WHAT THE EXERCISE ASKS |
Would you please copy each line below that includes the string "bilhões"?

*** EXTRACTED ENTRIES

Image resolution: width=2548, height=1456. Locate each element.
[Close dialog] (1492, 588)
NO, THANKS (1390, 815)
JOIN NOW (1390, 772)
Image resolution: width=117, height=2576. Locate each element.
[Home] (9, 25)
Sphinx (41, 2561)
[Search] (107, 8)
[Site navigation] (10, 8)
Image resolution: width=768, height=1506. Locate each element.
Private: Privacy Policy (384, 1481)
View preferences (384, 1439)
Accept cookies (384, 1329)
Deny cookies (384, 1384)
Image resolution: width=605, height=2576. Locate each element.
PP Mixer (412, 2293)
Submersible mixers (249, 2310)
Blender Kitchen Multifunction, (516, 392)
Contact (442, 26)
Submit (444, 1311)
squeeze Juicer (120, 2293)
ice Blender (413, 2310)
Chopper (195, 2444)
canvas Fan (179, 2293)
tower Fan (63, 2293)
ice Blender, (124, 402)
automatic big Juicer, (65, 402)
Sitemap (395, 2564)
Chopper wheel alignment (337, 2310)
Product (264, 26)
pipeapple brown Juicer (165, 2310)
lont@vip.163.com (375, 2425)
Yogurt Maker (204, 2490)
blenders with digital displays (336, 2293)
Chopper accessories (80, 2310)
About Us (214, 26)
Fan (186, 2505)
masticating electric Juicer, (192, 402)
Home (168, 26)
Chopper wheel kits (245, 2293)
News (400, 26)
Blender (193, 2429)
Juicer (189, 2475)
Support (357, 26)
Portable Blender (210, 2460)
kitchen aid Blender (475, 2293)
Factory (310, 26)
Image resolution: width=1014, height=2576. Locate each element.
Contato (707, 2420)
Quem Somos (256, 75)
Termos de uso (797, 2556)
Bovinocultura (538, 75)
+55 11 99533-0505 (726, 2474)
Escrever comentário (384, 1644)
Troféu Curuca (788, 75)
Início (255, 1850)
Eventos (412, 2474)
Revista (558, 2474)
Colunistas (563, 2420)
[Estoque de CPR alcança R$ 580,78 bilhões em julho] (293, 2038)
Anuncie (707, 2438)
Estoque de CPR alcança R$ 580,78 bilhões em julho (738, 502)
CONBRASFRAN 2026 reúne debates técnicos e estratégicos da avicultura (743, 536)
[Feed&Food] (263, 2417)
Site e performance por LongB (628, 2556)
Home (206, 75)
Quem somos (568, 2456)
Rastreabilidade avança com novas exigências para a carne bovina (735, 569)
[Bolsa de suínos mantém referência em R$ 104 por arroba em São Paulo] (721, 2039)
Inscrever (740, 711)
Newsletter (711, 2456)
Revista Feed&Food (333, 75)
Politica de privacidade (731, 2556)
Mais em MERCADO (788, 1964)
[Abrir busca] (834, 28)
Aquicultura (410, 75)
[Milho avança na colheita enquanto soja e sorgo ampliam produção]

******

SOLUTION TO THE EXERCISE |
[Estoque de CPR alcança R$ 580,78 bilhões em julho] (293, 2038)
Estoque de CPR alcança R$ 580,78 bilhões em julho (738, 502)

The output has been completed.